A different form of guidance is found in the teachings of Mohandas K. Gandhi, an Indian lawyer and anti-colonial nationalist active in the first half of the 20th century. Gandhi renounced wealth, lived modestly, and often donned the rural garments of his native area Gujarat in western India, preaching non-violence resistance to create social and political change. Sometimes called "Mahatma" Gandhi (an honorific term meaning "great soul"), his vision of India's future included religious tolerance and independence from British rule, a stance which made him the nation's unofficial father.
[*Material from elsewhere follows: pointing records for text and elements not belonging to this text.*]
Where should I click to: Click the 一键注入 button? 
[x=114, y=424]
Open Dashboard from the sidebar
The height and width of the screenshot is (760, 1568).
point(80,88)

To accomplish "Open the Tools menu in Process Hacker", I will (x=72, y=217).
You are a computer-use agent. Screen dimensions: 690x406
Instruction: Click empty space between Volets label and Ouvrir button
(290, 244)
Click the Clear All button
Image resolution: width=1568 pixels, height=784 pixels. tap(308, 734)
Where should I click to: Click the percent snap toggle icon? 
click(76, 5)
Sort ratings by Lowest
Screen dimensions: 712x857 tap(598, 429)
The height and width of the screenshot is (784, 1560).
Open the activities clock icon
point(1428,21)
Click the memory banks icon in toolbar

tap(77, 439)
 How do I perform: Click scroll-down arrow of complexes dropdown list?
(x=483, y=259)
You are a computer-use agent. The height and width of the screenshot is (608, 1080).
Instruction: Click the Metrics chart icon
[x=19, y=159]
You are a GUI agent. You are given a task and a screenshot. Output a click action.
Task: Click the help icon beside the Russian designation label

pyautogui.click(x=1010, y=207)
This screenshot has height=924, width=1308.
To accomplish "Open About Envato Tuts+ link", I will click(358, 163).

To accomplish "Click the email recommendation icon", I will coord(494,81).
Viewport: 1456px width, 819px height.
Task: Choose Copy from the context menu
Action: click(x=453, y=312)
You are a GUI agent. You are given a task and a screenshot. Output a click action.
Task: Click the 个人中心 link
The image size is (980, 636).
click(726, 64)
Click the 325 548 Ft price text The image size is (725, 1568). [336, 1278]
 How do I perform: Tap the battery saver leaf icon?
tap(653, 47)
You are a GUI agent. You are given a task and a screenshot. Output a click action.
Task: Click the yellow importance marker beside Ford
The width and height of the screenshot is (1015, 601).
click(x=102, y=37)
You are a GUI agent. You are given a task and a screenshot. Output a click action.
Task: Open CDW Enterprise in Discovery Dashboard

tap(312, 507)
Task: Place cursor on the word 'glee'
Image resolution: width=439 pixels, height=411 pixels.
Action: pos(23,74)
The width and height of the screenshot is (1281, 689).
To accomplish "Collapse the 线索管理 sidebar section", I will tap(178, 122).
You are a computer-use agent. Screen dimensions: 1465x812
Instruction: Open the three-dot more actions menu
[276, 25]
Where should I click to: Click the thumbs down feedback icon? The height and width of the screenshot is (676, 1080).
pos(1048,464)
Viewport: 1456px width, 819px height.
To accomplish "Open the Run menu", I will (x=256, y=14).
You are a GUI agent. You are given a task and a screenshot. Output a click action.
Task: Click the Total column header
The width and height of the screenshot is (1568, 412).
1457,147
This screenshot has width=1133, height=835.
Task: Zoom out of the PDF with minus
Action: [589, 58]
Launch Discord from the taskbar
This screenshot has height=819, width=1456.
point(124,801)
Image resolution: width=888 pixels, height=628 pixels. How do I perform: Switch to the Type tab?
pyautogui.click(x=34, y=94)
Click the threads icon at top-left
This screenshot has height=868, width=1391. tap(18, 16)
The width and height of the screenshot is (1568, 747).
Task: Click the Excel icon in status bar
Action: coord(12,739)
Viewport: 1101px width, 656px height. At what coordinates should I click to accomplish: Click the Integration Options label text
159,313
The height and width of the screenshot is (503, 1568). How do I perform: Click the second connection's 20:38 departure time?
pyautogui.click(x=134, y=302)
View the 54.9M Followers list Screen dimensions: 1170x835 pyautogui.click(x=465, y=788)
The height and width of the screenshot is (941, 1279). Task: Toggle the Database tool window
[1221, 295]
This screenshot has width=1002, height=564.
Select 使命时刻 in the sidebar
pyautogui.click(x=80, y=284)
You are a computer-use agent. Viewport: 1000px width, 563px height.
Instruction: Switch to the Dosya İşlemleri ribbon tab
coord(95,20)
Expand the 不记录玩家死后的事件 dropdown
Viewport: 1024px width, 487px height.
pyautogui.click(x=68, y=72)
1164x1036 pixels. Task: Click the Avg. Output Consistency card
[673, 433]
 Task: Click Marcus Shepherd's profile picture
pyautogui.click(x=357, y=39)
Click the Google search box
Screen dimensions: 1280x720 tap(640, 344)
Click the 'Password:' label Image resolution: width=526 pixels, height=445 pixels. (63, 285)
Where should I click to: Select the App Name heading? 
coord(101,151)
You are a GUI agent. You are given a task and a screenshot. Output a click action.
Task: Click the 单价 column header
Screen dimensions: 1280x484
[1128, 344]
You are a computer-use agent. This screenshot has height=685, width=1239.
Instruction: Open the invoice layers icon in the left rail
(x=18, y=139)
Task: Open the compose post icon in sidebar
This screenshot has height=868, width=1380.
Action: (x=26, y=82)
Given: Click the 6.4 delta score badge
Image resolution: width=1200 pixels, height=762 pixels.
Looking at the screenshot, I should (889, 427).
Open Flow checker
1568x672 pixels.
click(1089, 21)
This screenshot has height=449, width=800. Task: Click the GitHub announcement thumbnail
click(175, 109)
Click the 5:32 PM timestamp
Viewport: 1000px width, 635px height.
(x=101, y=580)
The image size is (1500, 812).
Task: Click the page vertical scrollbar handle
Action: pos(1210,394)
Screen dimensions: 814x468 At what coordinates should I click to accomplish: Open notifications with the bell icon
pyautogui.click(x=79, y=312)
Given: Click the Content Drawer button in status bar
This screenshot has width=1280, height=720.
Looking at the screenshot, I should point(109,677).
In 1948, the year that India won independence, Gandhi was tragically assassinated by a Hindu nationalist. For more information about Hinduism, Gandhi, and some of India's other faiths, see the links in today's pilot log.
With nearly 20 million people, Delhi is India's second largest city; Mumbai is slightly bigger. Delhi is actually a cluster of a number of cities spread across a wide area; among them is "New Delhi," a zone containing the nation's capital. (Sometimes "Delhi" and "New Delhi" are used interchangeably, but that's the distinction.) Delhi has been inhabited since the 6th century B.C. and has often served as the capital of empires, most notably the Delhi Sultanate and the Mughal Empire, two Islamic kingdoms that ruled large areas of the Indian subcontinent for 600 years, through the 19th century. They were followed by the British, who made New Delhi the administrative capital of colonial India and laid out the foundations of the modern city. When India became independent in 1948, Delhi remained the capital.
Flying over the city, we'll see evidence of India's long history below us. Flying from the northeast, we'll first cross the Red Fort, a massive leftover fortification from the Mughal Empire, and the Jama Masjid, an enormous mosque that towers over Delhi's old town. Further south, we'll see Connaught Place, a commercial district where the roads were laid out by the British in circular form. Below that is the actual national capital, highlighted by an immense ceremonial boulevard known as the Rajpath, with the monumental India Gate on one end and the stately President's House, or Rashtrapati Bhavan, on the other. This area was laid out in grand imperial fashion by architect Edwin Luytens in 1911, at the height of the British rule, or "raj," when the capital of colonial India was moved from Calcutta to Delhi.
We'll land at Indira Gandhi International Airport outside Delhi, named after prime minister Indira Gandhi, who led the nation in the 1980s. She was not related to Mahatma Gandhi, but was the daughter of India's first prime minister, Jawaharlal Nehru, a close Gandhi advisor, and married into a family which used the same name. Like the Mahatma before her, Indira Gandhi became a victim of religious strife, assassinated in 1984. It's been a long flight today, but believe it or not we're still not even half-way around the world from our starting point in Manchester, N.H. We'll continue to make progress in our next legs, which take us to the exotic city of Kathmandu, Nepal and then into the Himalayas, the tallest mountains on earth.